FERİDE’DEN KALAN TEK HATIRA
Namık Kemal’in kızı Hatice Feride Hanım veremden ölmüştür. Uzun tedavi
görmüşse de hastalığı önlenememiştir. Kocası Rıfat Bey, Şam'da defterdar iken, oranın sıcak iklimi Feride'ye uygun
gelmediğinden, hastalığı büsbütün artmıştır. Bunun üzerine Rıfat Bey, müsait iklimli bir yere, ya bir mutasarrıflığa,
yahut yine defterdarlığa nakledilmesini, İstanbul'a gönderdiği resmi ve hususi mektuplarda tekrarlamıştır. Uygun cevap alamaması üzerine istifa suretiyle Şam'dan ayrılırken, yolda Feride, hayata gözlerini kapamıştır.
Feride'nin pek genç yaşta 1896 yılında ölümü bütün aileyi üzmüştür.
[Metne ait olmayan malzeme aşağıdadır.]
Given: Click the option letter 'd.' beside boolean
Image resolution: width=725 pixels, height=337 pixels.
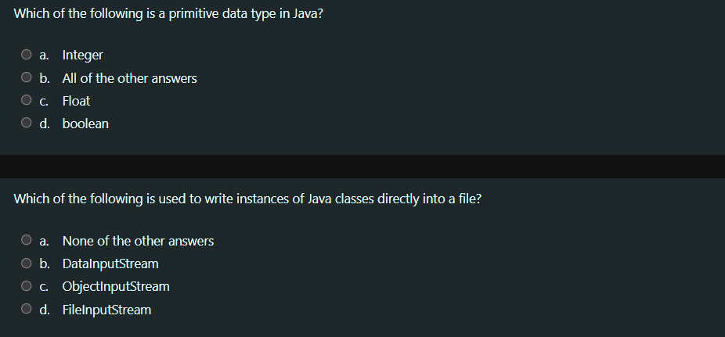Looking at the screenshot, I should pos(45,124).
Mezarı Beyrut'tadır. Kocası Rıfat Bey, yıllardan sonra Maliye Nazırı olduğu sırada, ona güzel bir mezar yaptırmış, daha sonra
küçük oğlu Numan Menemencioğlu, Beyrut'ta Başkonsolos olarak bulunurken, annesinin mezarını tamir ettirmiştir. Ferlde'nin çocuklarına ve torunlarına yadigâr olarak bıraktığı tek fotoğrafı yoktur. Ancak kendisinden sonrakilere kalan tek
hatıra, şu sayfada gördüğünüz bir mezar resmidir.